Le 11 septembre, nos voyageurs étaient arrivés au confluent du Nam Leuï et du Nam Lem ; cette dernière rivière vient du muong de ce nom et est aussi considérable que la première. Le lendemain, ils couchèrent à Muong Oua, joli village situé dans une petite plaine fort riche et fort habitée. Quelques jours auparavant, avaient eu lieu en ce point des fêtes en l’honneur des Phi, ou « revenants », fêtes dont le but est de conjurer les maladies. Pendant ces fêtes qui durent plusieurs jours, personne ne peut entrer dans le Muong, ou le traverser. Des écriteaux placés sur les routes préviennent les voyageurs et leur indiquent l’amende qu’ils encourent, s’ils transgressent la défense.

Le 14 septembre, nous fîmes nos visites officielles aux diverses autorités de Muong You. Nous commençâmes par le conseil des mandarins, que présidait un frère du roi, jeune homme à peau fine et blanche, un peu gras et fort timide, qui ne savait que faire de sa personne. Ses doigts grassouillets étaient chargés de bagues, et ses oreilles de pendants en or. Il était vêtu d’une étoffe quadrillée lui servant de langouti, d’une veste en satin, et d’un grand turban bouffant sur la tête. On portait derrière lui un parasol doré à très-longue hampe.

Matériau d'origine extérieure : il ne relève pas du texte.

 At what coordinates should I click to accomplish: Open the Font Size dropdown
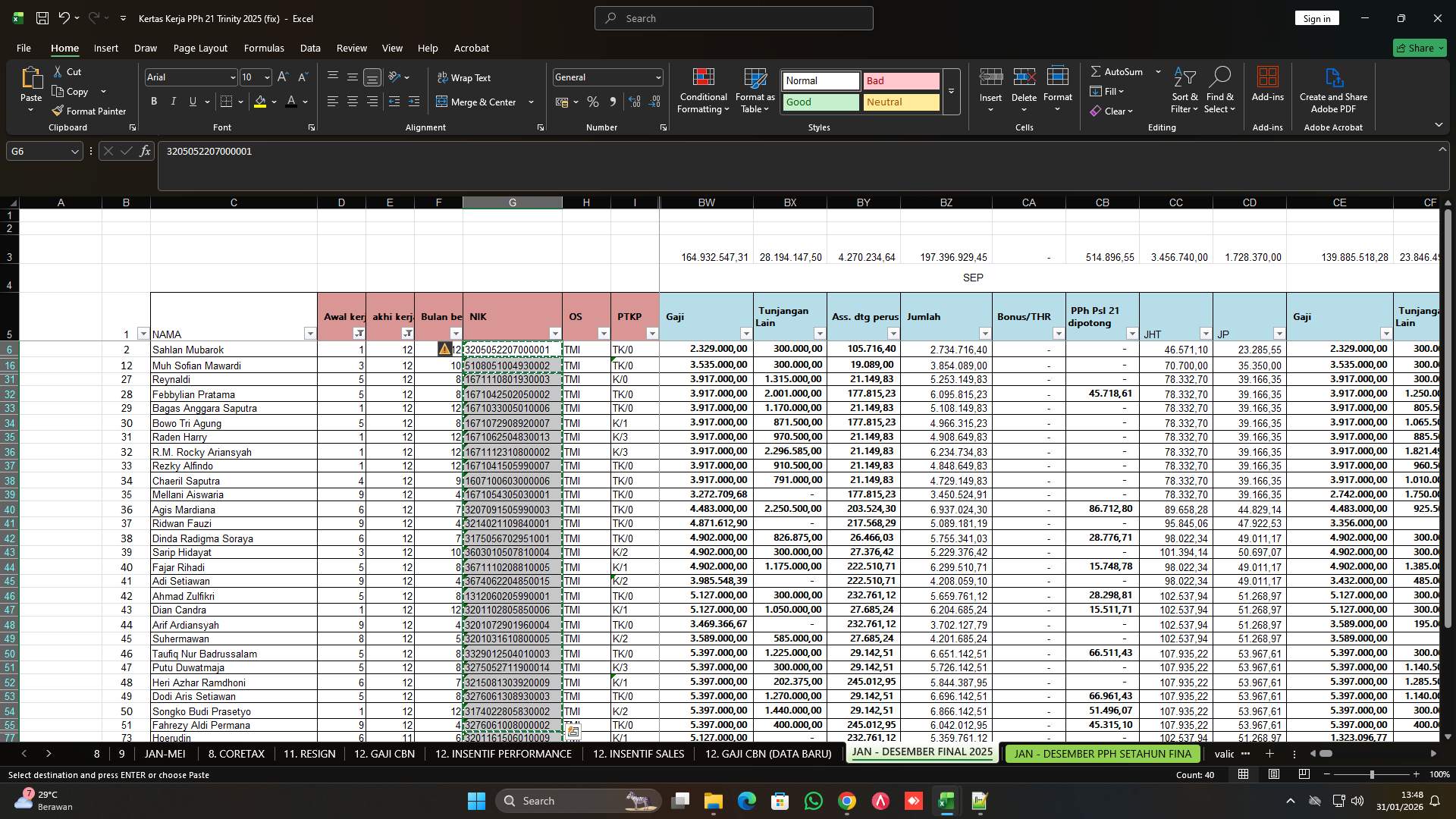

Après le sena, nous rendîmes visite à l’officier birman. Soit que nous fussions mal prévenus en faveur de cette catégorie de fonctionnaires, soit que la race birmane ne puisse soutenir la comparaison avec les Thai du nord, à la peau presque blanche et à la physionomie distinguée, nous trouvâmes une figure ignoble à ce représentant du roi d’Ava. Rempli de son importance et désireux de produire une forte impression sur nous, il ouvrit à peine la bouche, lança au ciel des regards inspirés et laissa à sa femme le soin de faire tous les frais de la conversation. Le passe-port de Xieng Tong dont le commandant de Lagrée arrivait muni, avait dès le début coupé court à ses objections ; n’ayant pas à nous faire sentir sa puissance, il se contenta de nous fatiguer de ses airs solennels. Nous le quittâmes bien vite pour aller chez le roi.

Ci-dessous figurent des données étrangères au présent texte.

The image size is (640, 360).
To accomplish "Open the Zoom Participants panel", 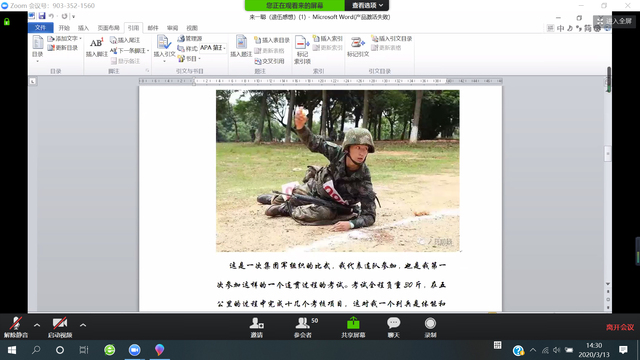I will coord(303,327).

La résidence de celui-ci s’élève sur un des mamelons qui dominent la ville, et l’on y jouit d’une vue fort étendue. Le palais est vaste, construit en bois durs et d’une menuiserie très-soignée. Le roi nous reçut dans une grande salle, où le jour ne pénétrait que par d’étroites fenêtres, cachées par des tentures de soie. C’est un jeune homme de vingt-six ans, à la figure distinguée et infiniment gracieuse. Il était vêtu de satin vert à fleurs rouges, et les feux des rubis qu’il portait aux oreilles éclairaient les soyeux reflets de son riche costume. Il était assis sur des coussins brodés d’or. Tout autour de lui étaient rangés dans une attitude respectueuse, les mandarins du palais ; à ses pieds étaient placés le sabre et les vases en or, richement ciselés, indices de la dignité royale.